-- Start TEXT PASSAGE --

Back to Blog

April 12, 2016

National implications of moving the literacy needle in California

This article was originally published by Huffington Post.

California is the most populous state in the union, and the California Department of Education is responsible for educating more students than any other state agency in the country. In 2015, the department was charged with providing primary and secondary education to over six million students. With a population that size, successful education policies that are enacted in California have the potential to impact national education data, and as a result, are much more likely to influence other states to follow California’s lead.

At the end of 2015, President Obama and the Republican-led Congress came together to pass a bipartisan overhaul of No Child Left Behind called the Every Student Succeeds Act (ESSA).

As I’ve written here before, ESSA is an important step forward for national education policy, and presents opportunities to help more students read. One of the consequences of ESSA’s passage is that more education policy decisions will be made in the halls of state legislatures and the offices of state school superintendents. The federal government will continue to provide broad framework and oversight, but many details on how federal education grant money will be used, and what constitutes accountability in performance, will be state-driven decisions.

We need to define what smart state-level legislation looks like and how it can work. Founded and headquartered in California, Reading Partners is excited to support the California Golden State Reading Guarantee (SB 1145) introduced by Senator Ben Hueso (D). SB 1145 isn’t just good policy for California, it’s a model for state-level policy across the country.

-- End TEXT PASSAGE --
-- Start DATASET CONTENT --

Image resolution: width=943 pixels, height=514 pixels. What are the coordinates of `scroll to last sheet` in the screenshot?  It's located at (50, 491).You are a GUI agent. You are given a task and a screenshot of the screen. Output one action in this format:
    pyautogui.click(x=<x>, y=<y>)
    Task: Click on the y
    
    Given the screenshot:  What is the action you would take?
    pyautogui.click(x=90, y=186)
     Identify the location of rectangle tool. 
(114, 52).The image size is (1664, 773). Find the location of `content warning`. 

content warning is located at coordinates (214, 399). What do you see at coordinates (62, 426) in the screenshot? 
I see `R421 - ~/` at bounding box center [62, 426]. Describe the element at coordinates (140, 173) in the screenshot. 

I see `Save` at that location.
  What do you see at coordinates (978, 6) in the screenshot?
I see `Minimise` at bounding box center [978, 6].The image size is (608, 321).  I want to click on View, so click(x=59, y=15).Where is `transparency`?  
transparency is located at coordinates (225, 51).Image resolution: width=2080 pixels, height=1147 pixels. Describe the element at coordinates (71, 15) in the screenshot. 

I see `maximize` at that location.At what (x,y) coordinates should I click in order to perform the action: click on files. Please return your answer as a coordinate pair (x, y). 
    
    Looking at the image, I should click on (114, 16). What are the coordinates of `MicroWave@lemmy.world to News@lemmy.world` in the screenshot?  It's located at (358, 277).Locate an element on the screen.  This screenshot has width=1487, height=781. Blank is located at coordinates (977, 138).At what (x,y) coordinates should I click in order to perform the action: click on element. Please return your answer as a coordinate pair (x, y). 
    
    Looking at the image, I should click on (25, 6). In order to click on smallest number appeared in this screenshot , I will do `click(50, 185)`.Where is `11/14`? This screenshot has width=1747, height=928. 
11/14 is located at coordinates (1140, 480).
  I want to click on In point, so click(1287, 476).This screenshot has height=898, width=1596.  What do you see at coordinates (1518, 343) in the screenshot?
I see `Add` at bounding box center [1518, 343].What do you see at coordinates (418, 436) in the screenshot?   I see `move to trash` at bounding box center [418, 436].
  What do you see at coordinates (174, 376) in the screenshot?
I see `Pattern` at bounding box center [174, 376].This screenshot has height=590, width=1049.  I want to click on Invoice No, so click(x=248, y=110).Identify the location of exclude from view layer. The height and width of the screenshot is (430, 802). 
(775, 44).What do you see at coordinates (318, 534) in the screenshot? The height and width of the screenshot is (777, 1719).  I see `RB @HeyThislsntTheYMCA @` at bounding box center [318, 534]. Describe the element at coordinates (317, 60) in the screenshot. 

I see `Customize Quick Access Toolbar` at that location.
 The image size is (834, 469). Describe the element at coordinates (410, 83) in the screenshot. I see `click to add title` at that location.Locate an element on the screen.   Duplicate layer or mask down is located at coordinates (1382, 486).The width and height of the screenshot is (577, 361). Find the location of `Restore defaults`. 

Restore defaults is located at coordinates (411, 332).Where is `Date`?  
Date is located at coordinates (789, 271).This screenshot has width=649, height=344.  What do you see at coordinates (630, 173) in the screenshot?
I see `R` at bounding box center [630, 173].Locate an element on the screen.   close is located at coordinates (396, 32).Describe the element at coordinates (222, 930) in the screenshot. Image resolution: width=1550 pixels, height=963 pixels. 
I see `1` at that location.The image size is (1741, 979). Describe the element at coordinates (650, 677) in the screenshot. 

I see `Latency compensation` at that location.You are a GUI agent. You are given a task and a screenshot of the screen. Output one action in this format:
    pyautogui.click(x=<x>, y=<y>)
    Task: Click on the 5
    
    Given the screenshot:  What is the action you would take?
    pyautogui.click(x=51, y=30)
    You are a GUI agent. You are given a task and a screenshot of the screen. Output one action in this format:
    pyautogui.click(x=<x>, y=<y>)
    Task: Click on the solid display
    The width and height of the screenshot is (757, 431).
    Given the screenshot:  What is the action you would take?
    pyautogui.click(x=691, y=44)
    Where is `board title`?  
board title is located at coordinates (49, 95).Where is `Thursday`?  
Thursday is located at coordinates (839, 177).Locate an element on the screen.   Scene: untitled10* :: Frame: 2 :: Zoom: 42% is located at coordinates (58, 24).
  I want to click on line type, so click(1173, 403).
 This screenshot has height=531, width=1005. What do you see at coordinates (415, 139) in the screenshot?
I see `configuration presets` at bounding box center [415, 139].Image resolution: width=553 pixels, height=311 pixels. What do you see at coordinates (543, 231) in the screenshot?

-- End DATASET CONTENT --

#### [INSTRUCTIONS FOR THE TASK]
According to the blog post on California literacy policy, how many students was the California Department of Education charged with educating in 2015?

#### [THE OUTPUT]
Over six million students.